Devo Yilmaz Devrim
PhD candidate, Department of Linguistics

Activities relevant to the proposed research group
Devo has been working on his PhD research titled “Development of grammatical metaphor in academic literacy through online language support” under the supervision of Ahmar Mahboob, Jim Martin and Shoshana Dreyfus. His project focuses on how tertiary level students improve their use of grammatical metaphor through language support provided by language coaches. The language resource, grammatical metaphor, is one of the most important characteristics of adult language, academic register and bureaucratic discourse. Thus, the analysis of grammatical metaphor in various contexts might reveal the ways in which diverse identities are constructed in spoken and written texts. Alongside his research, he has also taught a postgraduate unit in the department of Linguistics titled LNGS 7109: Language and Identity. The unit investigates how national, ethnic, cultural, social, economic, linguistic and gender identities are constructed, maintained and negotiated through language. Furthermore, his M.A. research in applied linguistics explored how high school students perceive and understand the notion of ‘culture’ in relation to English language teaching/learning. The students’ understanding of ‘culture’ was closely related to their ethnic, cultural, social, and economic identity.
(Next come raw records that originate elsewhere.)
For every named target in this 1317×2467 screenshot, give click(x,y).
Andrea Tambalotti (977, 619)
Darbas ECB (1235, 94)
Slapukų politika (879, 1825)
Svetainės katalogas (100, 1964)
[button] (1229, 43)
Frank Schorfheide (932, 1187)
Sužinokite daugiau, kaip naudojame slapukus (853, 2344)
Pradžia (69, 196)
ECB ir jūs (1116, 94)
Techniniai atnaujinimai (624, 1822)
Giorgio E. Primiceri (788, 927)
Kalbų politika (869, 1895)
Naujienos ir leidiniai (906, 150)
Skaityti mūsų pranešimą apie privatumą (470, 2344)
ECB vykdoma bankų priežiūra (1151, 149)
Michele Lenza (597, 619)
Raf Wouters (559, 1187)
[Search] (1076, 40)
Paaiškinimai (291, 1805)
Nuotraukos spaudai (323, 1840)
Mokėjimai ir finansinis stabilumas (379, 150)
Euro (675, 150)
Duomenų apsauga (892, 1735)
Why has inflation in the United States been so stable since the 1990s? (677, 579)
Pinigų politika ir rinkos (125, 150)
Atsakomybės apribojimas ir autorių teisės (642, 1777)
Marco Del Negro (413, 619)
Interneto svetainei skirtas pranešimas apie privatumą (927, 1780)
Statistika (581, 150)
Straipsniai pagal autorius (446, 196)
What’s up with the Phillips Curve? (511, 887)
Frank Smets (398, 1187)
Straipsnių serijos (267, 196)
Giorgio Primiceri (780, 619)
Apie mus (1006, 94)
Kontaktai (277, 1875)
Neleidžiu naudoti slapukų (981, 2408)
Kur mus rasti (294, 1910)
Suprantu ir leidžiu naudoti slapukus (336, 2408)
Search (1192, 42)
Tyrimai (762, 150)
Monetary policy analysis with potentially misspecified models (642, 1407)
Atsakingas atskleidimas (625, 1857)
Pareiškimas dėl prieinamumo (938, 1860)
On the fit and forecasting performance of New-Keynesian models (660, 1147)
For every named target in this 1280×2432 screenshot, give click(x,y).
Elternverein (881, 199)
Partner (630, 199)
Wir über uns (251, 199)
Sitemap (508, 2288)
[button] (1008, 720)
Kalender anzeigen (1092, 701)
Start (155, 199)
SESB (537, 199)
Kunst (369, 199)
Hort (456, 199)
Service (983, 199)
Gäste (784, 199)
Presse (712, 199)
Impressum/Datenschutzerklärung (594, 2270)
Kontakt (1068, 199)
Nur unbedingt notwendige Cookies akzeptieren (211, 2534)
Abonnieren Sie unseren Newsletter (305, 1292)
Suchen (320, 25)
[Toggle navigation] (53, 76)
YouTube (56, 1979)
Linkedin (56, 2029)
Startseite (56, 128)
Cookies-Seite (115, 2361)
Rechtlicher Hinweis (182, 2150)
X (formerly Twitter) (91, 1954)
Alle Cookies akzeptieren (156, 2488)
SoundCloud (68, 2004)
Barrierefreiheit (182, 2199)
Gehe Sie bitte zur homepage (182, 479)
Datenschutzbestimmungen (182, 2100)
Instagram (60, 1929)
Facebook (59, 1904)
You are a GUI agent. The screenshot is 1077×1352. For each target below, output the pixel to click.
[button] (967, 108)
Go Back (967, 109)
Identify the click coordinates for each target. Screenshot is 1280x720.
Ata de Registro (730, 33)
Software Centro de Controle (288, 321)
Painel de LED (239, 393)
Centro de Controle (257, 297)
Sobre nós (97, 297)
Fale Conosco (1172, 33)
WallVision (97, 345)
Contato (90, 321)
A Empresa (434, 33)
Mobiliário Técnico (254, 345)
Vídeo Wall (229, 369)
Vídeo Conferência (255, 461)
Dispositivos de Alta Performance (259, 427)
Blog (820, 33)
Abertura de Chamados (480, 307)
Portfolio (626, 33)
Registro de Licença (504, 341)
Publications relevant to the proposed research group
Devrim, D. Y. & Bayyurt, Y. (2010). Students understandings and preferences of the role and place of culture in English language teaching: a focus on in an EFL context. Tesol Journal 2, (pp.4-23).
Devrim, D.Y. (2010). Review of Martin, J. R. & Rose, D. 2008. Genre relations: mapping culture. Australian Journal of Linguistics 30, 3: pp. 376-380.
Devrim, Y. (2009). Are we setting up new teachers to fail? Essential Teacher 6(2), http://www.tesol.org/s_tesol/secet.asp?CID=2007&DID=12418
Devrim, D.Y. (forthcoming). Review of Christie, F. & Derewianka, B. 2008. School Discourse: Learning to write across the years of schooling. Australian Journal of Linguistics 31, 2.